Differential Mitochondrial Roles For Alpha-Synuclein In Drp1-Dependent Fission And Pink1/Parkin-Mediated Oxidation

Mitochondria are highly dynamic organelles with strict quality control processes that maintain cellular homeostasis. Within axons, coordinated cycles of fission-fusion mediated by dynamin related GTPase protein (DRP1) and mitofusins (MFN), together with regulated motility of healthy mitochondria anterogradely and damaged/oxidized mitochondria retrogradely, control mitochondrial shape, distribution and size. Disruption of this tight regulation has been linked to aberrant oxidative stress and mitochondrial dysfunction causing mitochondrial disease and neurodegeneration. Although pharmacological induction of Parkinson's disease (PD) in humans/animals with toxins or in mice overexpressing alpha-synuclein (alpha-syn) exhibited mitochondrial dysfunction and oxidative stress, mice lacking alpha-syn showed resistance to mitochondrial toxins; yet, how alpha-syn influences mitochondrial dynamics and turnover is unclear. Here, we isolate the mechanistic role of alpha-syn in mitochondrial homeostasis in vivo in a humanized Drosophila model of Parkinson's disease (PD). We show that excess alpha-syn causes fragmented mitochondria, which persists with either truncation of the C-terminus (alpha-syn(1-120)) or deletion of the NAC region (alpha-syn(Delta NAC)).
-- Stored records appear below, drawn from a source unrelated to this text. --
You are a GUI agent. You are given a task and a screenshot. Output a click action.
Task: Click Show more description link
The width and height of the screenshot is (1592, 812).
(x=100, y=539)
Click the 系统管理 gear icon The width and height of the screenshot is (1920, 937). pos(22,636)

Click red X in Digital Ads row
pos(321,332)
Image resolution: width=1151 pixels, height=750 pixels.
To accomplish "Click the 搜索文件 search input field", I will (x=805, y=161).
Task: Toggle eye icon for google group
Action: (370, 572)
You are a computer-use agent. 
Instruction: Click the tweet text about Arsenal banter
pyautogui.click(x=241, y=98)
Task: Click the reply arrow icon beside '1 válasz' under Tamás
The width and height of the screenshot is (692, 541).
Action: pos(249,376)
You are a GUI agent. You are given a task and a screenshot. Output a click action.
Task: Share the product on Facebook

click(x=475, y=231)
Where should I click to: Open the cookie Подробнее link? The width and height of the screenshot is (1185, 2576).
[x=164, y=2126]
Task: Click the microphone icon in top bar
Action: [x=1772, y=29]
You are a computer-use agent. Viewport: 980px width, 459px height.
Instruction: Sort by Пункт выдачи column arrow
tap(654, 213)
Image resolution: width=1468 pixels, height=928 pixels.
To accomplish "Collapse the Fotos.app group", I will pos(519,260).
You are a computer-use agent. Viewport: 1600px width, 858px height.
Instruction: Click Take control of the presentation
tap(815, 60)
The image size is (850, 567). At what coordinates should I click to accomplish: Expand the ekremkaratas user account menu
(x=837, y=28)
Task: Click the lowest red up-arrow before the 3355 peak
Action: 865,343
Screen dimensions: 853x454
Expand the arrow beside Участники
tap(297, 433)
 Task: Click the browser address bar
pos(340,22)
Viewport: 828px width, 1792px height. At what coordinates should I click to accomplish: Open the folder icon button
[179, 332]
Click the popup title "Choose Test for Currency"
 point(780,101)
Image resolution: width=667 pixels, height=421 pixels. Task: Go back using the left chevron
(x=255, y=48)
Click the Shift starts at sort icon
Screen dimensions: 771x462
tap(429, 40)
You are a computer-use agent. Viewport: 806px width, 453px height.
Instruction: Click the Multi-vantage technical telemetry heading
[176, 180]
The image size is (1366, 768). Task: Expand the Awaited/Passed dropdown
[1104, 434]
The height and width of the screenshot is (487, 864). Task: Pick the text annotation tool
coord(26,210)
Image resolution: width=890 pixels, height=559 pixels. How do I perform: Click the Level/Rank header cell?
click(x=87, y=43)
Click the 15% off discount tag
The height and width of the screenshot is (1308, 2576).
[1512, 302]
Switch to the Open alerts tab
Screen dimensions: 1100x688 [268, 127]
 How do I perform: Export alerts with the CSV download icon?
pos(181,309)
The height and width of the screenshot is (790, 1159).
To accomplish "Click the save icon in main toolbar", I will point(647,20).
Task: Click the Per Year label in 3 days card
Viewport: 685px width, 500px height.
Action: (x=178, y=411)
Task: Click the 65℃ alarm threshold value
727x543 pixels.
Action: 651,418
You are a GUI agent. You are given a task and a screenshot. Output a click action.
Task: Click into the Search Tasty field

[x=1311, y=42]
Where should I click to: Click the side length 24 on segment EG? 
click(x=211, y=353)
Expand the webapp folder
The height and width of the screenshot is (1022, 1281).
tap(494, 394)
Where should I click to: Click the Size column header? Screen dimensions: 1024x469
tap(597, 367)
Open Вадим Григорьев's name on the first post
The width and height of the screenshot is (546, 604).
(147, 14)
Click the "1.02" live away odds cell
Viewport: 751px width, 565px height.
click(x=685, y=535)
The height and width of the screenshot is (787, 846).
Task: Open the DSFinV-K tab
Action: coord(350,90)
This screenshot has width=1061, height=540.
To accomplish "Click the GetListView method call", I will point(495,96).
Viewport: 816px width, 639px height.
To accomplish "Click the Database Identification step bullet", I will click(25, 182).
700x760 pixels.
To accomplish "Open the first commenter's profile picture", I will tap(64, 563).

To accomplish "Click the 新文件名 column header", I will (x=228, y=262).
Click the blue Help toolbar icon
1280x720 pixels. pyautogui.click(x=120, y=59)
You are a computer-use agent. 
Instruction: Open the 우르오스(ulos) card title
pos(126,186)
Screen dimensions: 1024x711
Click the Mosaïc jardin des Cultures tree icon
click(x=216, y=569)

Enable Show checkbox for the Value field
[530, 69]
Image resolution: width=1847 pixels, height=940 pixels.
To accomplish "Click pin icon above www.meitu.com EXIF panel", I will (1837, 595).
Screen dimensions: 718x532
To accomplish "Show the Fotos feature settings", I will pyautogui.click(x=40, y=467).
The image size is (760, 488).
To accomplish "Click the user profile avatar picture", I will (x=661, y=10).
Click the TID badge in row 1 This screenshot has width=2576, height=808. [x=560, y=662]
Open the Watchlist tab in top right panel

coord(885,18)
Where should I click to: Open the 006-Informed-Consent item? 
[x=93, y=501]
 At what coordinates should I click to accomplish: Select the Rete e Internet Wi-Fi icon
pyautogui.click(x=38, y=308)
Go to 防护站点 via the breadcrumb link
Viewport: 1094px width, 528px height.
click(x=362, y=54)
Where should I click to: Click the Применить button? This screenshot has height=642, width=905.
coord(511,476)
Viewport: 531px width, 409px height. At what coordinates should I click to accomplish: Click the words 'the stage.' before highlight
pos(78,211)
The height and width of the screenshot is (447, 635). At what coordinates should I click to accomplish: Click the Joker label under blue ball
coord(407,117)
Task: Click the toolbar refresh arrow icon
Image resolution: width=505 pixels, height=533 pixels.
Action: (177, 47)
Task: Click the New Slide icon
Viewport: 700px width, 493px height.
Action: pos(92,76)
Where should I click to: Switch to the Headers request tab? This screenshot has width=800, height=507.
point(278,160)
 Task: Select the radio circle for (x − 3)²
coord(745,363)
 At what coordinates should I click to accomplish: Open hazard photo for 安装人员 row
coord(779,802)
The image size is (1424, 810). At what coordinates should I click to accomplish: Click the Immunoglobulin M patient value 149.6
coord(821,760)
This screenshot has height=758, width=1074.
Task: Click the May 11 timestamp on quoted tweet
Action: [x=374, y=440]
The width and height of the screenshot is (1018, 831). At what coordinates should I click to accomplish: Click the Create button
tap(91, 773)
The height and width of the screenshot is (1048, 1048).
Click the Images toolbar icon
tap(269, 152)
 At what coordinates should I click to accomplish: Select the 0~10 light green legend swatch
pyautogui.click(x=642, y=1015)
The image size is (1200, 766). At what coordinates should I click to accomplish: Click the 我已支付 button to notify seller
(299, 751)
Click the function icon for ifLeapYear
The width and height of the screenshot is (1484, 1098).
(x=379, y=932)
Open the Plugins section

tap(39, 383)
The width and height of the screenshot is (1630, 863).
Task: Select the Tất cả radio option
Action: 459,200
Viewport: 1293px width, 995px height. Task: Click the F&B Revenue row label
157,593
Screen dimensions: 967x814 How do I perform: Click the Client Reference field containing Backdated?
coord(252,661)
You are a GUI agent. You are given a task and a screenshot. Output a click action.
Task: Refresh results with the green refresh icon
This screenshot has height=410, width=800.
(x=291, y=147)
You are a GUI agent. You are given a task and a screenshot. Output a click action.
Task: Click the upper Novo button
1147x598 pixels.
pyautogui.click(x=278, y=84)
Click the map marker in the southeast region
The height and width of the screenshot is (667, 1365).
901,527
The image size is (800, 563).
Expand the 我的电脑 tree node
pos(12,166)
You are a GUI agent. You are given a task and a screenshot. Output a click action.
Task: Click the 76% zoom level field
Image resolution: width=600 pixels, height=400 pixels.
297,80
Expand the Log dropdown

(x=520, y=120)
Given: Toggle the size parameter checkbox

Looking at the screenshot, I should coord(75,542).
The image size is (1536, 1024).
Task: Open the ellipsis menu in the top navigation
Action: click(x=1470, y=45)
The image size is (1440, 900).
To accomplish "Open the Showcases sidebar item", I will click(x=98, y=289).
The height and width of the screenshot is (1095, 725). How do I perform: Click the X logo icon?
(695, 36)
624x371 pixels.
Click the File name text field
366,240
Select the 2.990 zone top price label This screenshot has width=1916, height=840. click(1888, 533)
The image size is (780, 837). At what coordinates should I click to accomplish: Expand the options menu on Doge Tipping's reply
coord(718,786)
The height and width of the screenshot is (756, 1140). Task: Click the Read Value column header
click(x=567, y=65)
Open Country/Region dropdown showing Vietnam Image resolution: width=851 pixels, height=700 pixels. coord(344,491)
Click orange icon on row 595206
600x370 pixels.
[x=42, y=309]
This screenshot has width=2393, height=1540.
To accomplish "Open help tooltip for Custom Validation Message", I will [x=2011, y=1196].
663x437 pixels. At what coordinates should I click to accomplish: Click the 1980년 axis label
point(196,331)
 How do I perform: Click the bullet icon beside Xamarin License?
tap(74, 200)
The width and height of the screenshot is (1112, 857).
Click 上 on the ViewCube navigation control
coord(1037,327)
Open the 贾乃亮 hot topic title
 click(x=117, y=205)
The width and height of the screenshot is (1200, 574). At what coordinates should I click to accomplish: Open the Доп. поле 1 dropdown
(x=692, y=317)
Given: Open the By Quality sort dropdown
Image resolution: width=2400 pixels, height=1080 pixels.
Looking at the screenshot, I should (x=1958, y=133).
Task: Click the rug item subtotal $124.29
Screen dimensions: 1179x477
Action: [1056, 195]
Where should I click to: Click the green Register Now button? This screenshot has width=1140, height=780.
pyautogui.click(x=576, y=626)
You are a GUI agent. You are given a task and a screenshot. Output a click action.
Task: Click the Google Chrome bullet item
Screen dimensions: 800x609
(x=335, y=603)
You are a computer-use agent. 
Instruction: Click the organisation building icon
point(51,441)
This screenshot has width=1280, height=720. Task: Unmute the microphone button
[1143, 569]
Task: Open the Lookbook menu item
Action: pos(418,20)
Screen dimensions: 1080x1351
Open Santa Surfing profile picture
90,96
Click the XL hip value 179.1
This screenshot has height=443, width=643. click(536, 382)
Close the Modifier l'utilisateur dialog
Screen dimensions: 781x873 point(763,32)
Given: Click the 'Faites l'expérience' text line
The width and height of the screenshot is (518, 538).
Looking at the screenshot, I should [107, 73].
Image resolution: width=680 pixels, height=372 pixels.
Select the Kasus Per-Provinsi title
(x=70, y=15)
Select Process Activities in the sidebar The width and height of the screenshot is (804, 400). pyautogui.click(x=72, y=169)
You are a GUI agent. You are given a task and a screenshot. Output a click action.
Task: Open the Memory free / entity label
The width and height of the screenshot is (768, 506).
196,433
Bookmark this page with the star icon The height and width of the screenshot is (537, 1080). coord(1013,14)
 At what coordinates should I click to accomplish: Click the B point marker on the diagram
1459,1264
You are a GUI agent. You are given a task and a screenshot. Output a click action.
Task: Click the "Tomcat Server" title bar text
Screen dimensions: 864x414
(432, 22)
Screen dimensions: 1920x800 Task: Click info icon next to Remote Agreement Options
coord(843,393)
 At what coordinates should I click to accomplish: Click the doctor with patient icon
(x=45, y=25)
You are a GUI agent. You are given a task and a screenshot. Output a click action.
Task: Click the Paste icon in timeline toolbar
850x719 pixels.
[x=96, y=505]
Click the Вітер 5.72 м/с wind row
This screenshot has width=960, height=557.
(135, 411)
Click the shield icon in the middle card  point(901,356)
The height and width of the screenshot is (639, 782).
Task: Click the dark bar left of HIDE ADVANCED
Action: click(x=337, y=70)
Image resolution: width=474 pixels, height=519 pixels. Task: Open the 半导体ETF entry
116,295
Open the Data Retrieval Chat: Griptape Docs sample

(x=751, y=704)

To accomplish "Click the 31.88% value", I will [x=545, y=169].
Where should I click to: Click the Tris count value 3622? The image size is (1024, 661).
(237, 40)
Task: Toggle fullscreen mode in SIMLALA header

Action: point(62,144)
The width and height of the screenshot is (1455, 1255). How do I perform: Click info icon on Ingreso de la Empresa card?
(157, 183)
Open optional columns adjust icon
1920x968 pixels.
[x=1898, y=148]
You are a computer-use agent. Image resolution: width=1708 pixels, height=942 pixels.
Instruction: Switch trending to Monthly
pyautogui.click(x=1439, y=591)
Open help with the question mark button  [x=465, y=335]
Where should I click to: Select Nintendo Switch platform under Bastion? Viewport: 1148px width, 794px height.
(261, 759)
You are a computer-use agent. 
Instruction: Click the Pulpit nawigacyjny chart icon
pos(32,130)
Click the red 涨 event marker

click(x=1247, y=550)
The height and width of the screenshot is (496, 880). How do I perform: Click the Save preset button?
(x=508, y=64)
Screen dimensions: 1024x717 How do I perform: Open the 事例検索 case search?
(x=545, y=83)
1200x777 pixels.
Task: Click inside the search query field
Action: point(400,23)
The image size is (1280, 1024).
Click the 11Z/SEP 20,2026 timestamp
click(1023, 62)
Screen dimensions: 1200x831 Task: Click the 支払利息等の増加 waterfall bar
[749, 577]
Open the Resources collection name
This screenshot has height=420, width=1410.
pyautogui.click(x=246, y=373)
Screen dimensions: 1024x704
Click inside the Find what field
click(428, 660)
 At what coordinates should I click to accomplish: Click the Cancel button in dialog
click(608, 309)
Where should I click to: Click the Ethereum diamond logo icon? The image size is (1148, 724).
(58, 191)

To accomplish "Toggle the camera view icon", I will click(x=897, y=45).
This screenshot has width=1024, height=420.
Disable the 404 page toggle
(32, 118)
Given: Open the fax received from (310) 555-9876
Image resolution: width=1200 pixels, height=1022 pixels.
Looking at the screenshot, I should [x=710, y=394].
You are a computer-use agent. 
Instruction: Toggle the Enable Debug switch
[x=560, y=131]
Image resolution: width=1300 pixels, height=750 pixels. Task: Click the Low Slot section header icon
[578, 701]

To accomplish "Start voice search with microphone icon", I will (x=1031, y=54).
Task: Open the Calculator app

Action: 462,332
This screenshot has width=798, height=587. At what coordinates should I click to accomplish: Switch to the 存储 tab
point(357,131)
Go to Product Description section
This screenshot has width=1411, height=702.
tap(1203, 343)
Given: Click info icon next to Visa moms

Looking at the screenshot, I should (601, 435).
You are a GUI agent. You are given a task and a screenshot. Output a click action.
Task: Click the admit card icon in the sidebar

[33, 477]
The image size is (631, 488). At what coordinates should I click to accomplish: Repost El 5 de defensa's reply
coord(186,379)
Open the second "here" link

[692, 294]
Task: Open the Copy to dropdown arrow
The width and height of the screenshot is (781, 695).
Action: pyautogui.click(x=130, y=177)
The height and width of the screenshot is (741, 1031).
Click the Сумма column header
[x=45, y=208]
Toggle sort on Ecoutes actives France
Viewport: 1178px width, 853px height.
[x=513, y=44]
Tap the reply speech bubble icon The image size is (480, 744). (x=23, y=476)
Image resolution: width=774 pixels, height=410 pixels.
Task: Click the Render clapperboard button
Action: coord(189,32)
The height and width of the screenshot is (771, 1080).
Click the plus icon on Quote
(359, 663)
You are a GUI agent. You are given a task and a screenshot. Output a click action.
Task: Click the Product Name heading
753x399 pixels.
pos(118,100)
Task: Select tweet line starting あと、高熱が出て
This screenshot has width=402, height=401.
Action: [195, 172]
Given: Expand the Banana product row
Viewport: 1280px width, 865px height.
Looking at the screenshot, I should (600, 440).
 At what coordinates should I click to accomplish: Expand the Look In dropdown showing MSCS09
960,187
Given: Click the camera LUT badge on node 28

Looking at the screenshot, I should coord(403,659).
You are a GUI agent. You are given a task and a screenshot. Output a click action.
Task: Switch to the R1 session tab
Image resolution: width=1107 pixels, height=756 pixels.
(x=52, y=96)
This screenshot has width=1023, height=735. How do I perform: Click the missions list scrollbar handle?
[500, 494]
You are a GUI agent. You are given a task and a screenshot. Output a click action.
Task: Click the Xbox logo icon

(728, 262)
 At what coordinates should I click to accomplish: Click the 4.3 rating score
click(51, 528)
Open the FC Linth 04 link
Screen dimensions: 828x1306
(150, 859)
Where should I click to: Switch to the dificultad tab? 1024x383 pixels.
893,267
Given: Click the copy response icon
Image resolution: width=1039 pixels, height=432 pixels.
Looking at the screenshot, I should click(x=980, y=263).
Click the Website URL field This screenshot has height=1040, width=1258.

Using in vivo oxidation reporters Mito-roGFP2-ORP1/GRX1 and MitoTimer, we found that alpha-syn-mediated fragments were oxidized/damaged, but alpha-syn(1-120)-induced fragments were healthy, suggesting that the C-terminus is required for oxidation. alpha-syn-mediated oxidized fragments showed biased retrograde motility, but alpha-syn(1-120)-mediated healthy fragments did not, demonstrating that the C-terminus likely mediates the retrograde motility of oxidized mitochondria. Depletion/inhibition or excess DRP1-rescued alpha-syn-mediated fragmentation, oxidation, and the biased retrograde motility, indicating that DRP1-mediated fragmentation is likely upstream of oxidation and motility changes. Further, excess PINK/Parkin, two PD-associated proteins that function to coordinate mitochondrial turnover via induction of selective mitophagy, rescued alpha-syn-mediated membrane depolarization, oxidation and cell death in a C-terminus-dependent manner, suggesting a functional interaction between alpha-syn and PINK/Parkin. Taken together, our findings identify distinct roles for alpha-syn in mitochondrial homeostasis, highlighting a previously unknown pathogenic pathway for the initiation of PD.